In general, the subspecies of the Prevost's squirrel have been described based on their colour patterns. While there are significant geographical variations, there are also some individual variations within each region. The underparts are always reddish-orange to rich rufous. The typical form, including the subspecies of the Thai-Malay Peninsula (C. p. prevostii and others), is among the most colourful mammals in the world with its black upperparts and tail, reddish-orange underparts, whitish thighs and flanks, and grey to grey-white cheeks. Some subspecies from elsewhere are quite similar, like the grey-cheeked C. p. rafflesii of southern Sumatra and black-cheeked C. p. melanops of eastern Sumatra, as well as those from southwestern Borneo. Several others differ noticeably, especially in northern, central and eastern Borneo where some have grey or olivaceous-greyish thighs, orange cheeks, grizzled or olivaceous-greyish upperparts, or a greyish or greyish-banded tail. Four subspecies are uniquely dark and bicoloured: C. p. caedis from Banggi and nearby islands, C. p. piceus from northern Sumatra, C. p. pluto from northeastern Borneo and C. p. rufonigra from Labuan are black above, including tail, thighs and cheeks, and rich rufous below (no whitish to thighs, flanks or cheeks).

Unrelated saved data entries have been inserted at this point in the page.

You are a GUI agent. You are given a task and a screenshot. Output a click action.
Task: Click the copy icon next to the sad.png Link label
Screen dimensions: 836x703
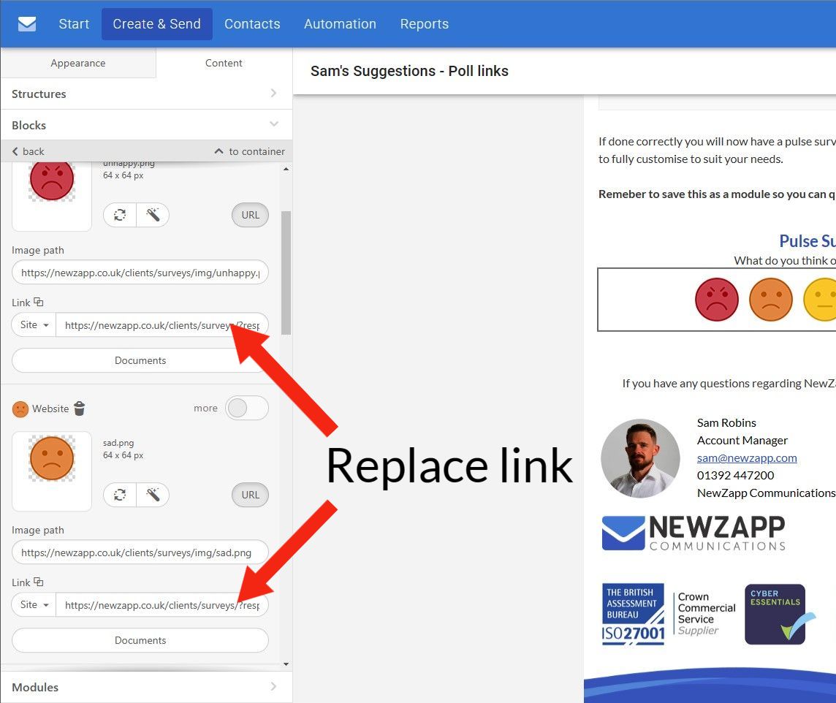point(39,582)
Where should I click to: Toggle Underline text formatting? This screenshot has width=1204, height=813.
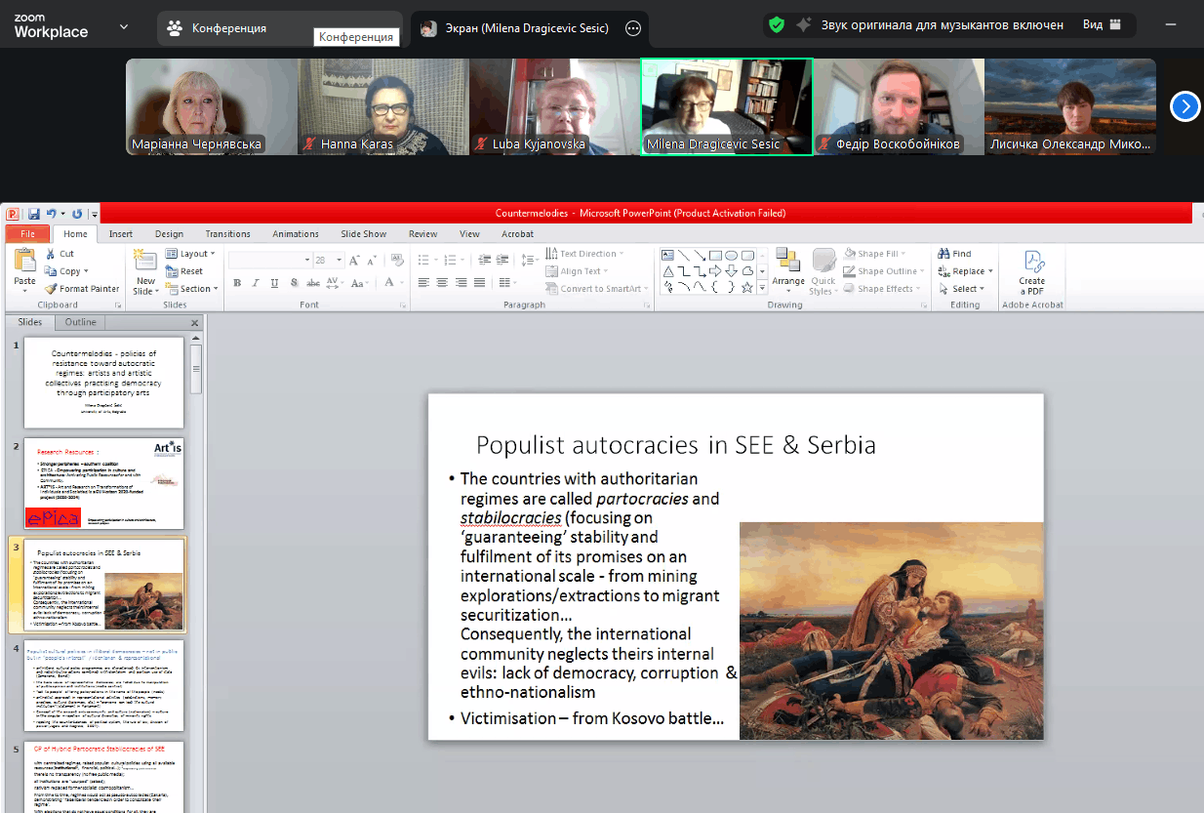275,283
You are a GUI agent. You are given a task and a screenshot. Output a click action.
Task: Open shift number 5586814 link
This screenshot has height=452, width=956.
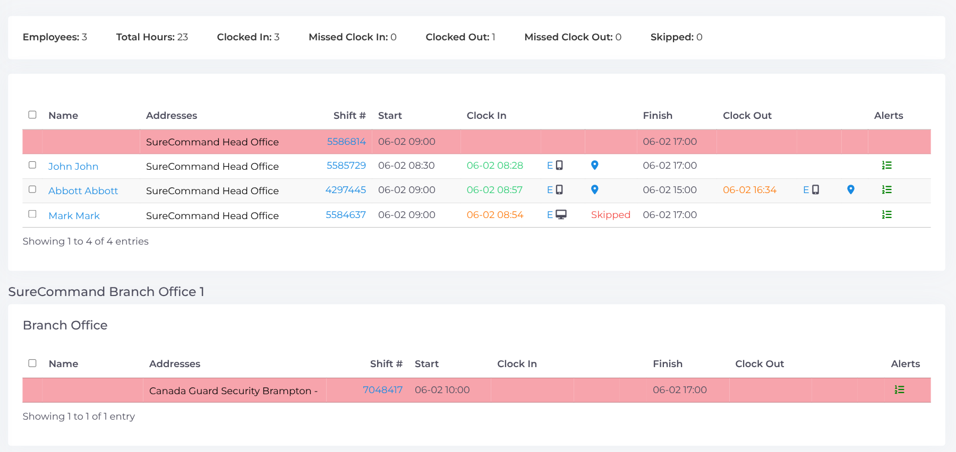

As many as 44 subspecies have been named for the Prevost's squirrel, but recent authorities have generally recognized far less. For example, in 2005 Mammal Species of the World only recognized 6, listing the rest as synonyms of these subspecies or as undefined synonyms (synonyms of the species but not associated with any subspecies). In 2012, 32 subspecies were recognized in Squirrels of the World. The situation is particularly complex in Borneo. There has been no recent detailed taxonomic review and it remains unclear how many subspecies should be recognized.

==Behaviour==
The Prevost's squirrel is active during the day and mostly stays in trees, only occasionally moving on the ground. The 1–3 young are born after a gestation that lasts around seven weeks. The nest is made of sticks, bark and grass.

===Feeding===
This squirrel eats fruits, nuts, seeds, buds, flowers, insects and bird eggs. They have been observed feeding on durians such as Durio graveolens. These squirrels carry the fruits far from the tree and drop the seeds when finished with their meal. This seed distribution away from the parent plant increases survival for the fruiting plant species.